Woods and Lowder reported their findings at the American Physiological Society's 2004 Intersociety Meeting, showing that 20-week-old mice that had exercised had significantly (p=0.008) higher survival rates (18 of 22) versus HCC of the same age (10 of 22). When all EX mice (47) were compared with all HCC mice (48), EX had twice the survival rate, 59% vs. 29.4% (p=0.003). They reported that none of the variables (food/water intake, random activity or symptom severity) proved to be reliable at predicting mortality. But exercise did.
To bad the CDC just can't bring itself to suggest that patients regularly exercise, eat right and get massage (proven to boost immune system function) instead of promoting vaccines that contain dangerous chemicals. Now they recommend babies get flu shots. There have been no safety studies done regarding vaccines administered to infants. Of course not, just like there have been no safety studies on putting fluoride in drinking water. They dare not, for they know what the results would be.
Interestingly enough, the CDC admits that of the 135 children who died during the 2003-2004 flu season, 59 had received flu shots. Not a very impressive statistic for flu shots. So, think about it and do what you believe in. I'll be exercising, getting massage, eating well, taking a few herbs and some homeopathy, and I'll be flu free. Hope you will be too, whatever you do.

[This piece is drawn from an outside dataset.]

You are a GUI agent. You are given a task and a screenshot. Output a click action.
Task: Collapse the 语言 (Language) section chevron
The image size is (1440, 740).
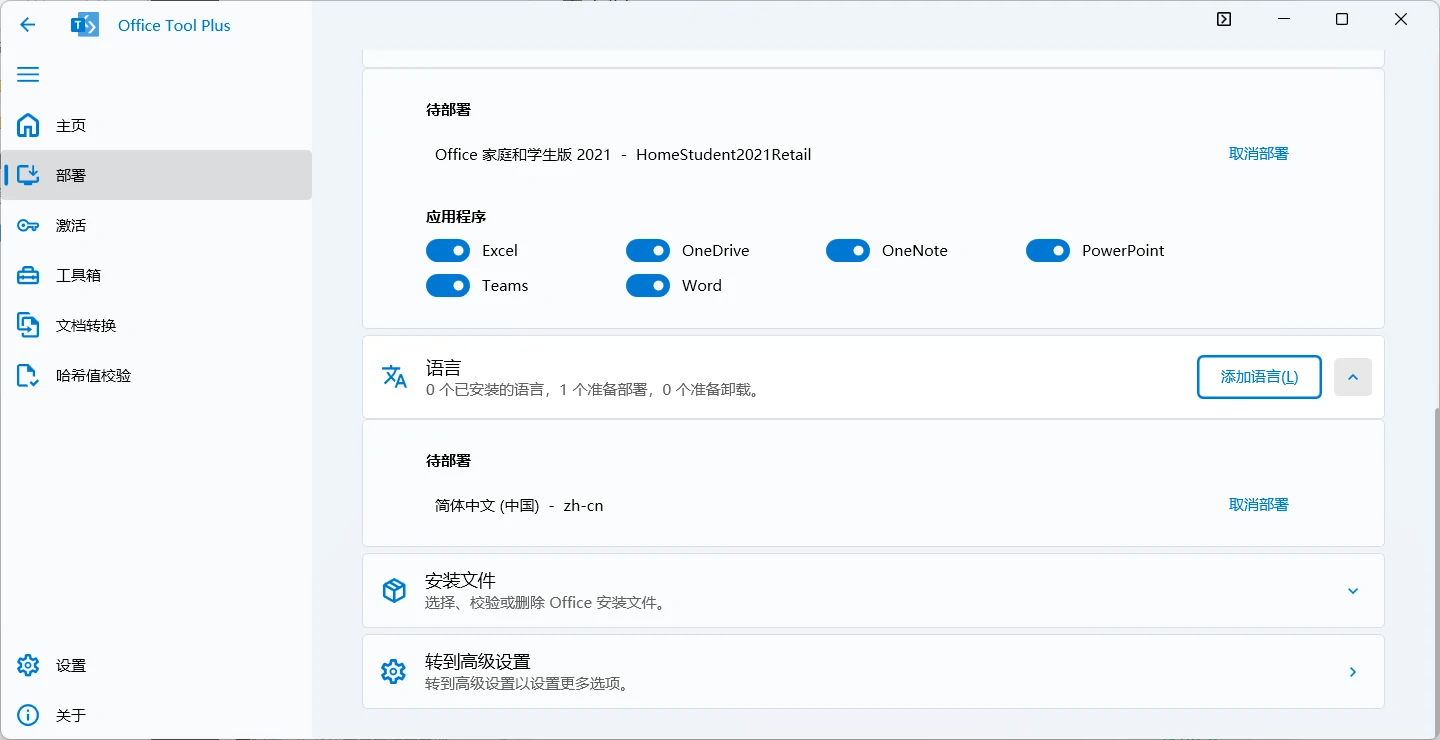1353,377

This is my 40th column for Massage Today and the last one in 2005. I want to thank you for reading this column, and for your support, input, encouragement and even the occasional criticisms. I also thank the staff at Massage Today for having me. I look forward to continuing our dialogue in 2006.
The Holiday Season is nearly upon us. I saw the first decorations Labor Day weekend. In the midst of all the consumption, try to find some time to remember and ponder the true significance of this season. Almost every major tradition has one of its big days during this time. That is not by accident. Take some time for your Spirit as well as your body. And take some time to count your blessings and be thankful for all you have, as well as for the privilege of being able to serve your fellow human beings through the power of touch. May you have a blessed and joyous Holiday Season and a prosperous New Year!